It’s been a while since I’ve covered Citrix, so let’s cover Citrix Workspace app 2009 for Linux today.
There is good support for Linux as now they seem to be selling Raspberry Pis with custom versions of Citrix as thin clients.
I normally install the “Citrix Web Workspace app”, which appears to require a browser to work. So this time I decided to try out the “Citrix Workspace app” which is a stand alone application.
The install is easy enough on the Rasbian and Fedora installs I tried.
On Fedora this was
dnf install ./ICAClient-rhel-20.9.0.15-0.x86_64.rpm
For Raspberry Pi OS (Rasbian)
apt install ./icaclient_19.10.0.15_armhf.deb
To run it you run /opt/Citrix/ICAClient/selfservice
and you get a popup asking you to add account. I entered the normal url that was supplied by our IT department.
But of course life would not be complete without our Good Old SSL error. This time it takes the form of the message. “Your account cannot be added using this server address. Make sure you entered it correctly. An SSL connection to the server couldn’t be established because the server’s certificate was not trusted.”
We have seen this before and on Rasbian the solution remains the same. The certs are provided as individual files on Debian based distributions through the package ca-certificates
.
# ls -al /etc/ssl/certs/ | head
total 580
drwxr-xr-x 3 root root 12288 Aug 20 12:45 .
drwxr-xr-x 4 root root 4096 Aug 20 12:32 ..
lrwxrwxrwx 1 root root 45 Aug 20 12:32 02265526.0 -> Entrust_Root_Certification_Authority_-_G2.pem
lrwxrwxrwx 1 root root 36 Aug 20 12:32 03179a64.0 -> Staat_der_Nederlanden_EV_Root_CA.pem
lrwxrwxrwx 1 root root 27 Aug 20 12:32 062cdee6.0 -> GlobalSign_Root_CA_-_R3.pem
....
On Fedora they are also provided by the package ca-certificates
but they are all bundled into one file.

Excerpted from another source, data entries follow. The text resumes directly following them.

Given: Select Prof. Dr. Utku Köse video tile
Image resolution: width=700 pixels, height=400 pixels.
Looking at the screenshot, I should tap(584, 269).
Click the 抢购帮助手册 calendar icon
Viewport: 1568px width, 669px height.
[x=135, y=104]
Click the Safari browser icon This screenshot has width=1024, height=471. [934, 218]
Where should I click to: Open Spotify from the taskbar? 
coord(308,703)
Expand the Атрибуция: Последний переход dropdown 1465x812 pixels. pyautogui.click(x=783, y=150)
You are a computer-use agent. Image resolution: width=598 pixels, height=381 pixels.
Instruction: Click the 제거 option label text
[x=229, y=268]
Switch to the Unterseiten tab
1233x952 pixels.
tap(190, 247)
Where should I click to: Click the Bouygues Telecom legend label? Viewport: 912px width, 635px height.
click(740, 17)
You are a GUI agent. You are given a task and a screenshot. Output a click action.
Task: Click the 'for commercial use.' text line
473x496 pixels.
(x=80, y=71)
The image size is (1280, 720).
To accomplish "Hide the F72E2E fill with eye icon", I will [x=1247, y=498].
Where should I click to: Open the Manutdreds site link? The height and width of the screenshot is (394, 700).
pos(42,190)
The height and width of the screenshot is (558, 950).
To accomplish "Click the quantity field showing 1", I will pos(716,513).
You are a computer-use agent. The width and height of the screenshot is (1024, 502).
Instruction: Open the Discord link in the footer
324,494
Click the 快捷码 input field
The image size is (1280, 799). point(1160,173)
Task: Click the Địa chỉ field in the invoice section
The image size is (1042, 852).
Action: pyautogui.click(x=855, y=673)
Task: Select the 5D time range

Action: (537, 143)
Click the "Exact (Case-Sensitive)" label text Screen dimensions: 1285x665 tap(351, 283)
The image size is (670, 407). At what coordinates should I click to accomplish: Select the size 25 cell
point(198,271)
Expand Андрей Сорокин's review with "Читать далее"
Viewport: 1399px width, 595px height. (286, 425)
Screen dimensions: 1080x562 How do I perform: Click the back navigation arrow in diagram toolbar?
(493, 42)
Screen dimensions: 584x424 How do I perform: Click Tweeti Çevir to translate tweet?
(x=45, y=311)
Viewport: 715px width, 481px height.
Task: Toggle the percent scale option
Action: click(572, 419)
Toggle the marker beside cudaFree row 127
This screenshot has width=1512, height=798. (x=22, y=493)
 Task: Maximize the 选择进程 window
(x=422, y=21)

Which openssl
has a problem with, and so will citrix.
# ls -al /etc/ssl/certs/
total 12
drwxr-xr-x. 2 root root 4096 Sep 18 20:15 .
drwxr-xr-x. 5 root root 4096 Apr 23 14:10 ..
lrwxrwxrwx. 1 root root 49 Jun 17 01:00 ca-bundle.crt -> /etc/pki/ca-trust/extracted/pem/tls-ca-bundle.pem
lrwxrwxrwx. 1 root root 55 Jun 17 01:00 ca-bundle.trust.crt -> /etc/pki/ca-trust/extracted/openssl/ca-bundle.trust.crt
-rw-r-----. 1 root root 1189 Dec 18 2018 nlwsu86237.crt
And the cert that I require is in the bundle:
# grep -A 3 "# GlobalSign Root CA - R3" /etc/ssl/certs/ca-bundle.crt
/etc/ssl/certs/ca-bundle.crt:# GlobalSign Root CA - R3
/etc/ssl/certs/ca-bundle.crt------BEGIN CERTIFICATE-----
/etc/ssl/certs/ca-bundle.crt-MIIDXzCCAkegAwIBAgILBAAAAAABIVhTCKIwDQYJKoZIhvcNAQELBQAwTDEgMB4G
/etc/ssl/certs/ca-bundle.crt-A1UECxMXR2xvYmFsU2lnbiBSb290IENBIC0gUjMxEzARBgNVBAoTCkdsb2JhbFNp
Thankfully the the Citrix Page on the Arch Wiki has an explanation of what’s going on, and they also provide a solution. A slightly modified version for Fedora is provided:
cd /opt/Citrix/ICAClient/keystore/cacerts/
cp -v /etc/ssl/certs/ca-bundle.crt /opt/Citrix/ICAClient/keystore/cacerts/
awk 'BEGIN {c=0;} /BEGIN CERT/{c++} { print > "cert." c ".pem"}' < /etc/ssl/certs/ca-bundle.crt
openssl rehash /opt/Citrix/ICAClient/keystore/cacerts/*.pem
After that you should be able to login as normal and work productively.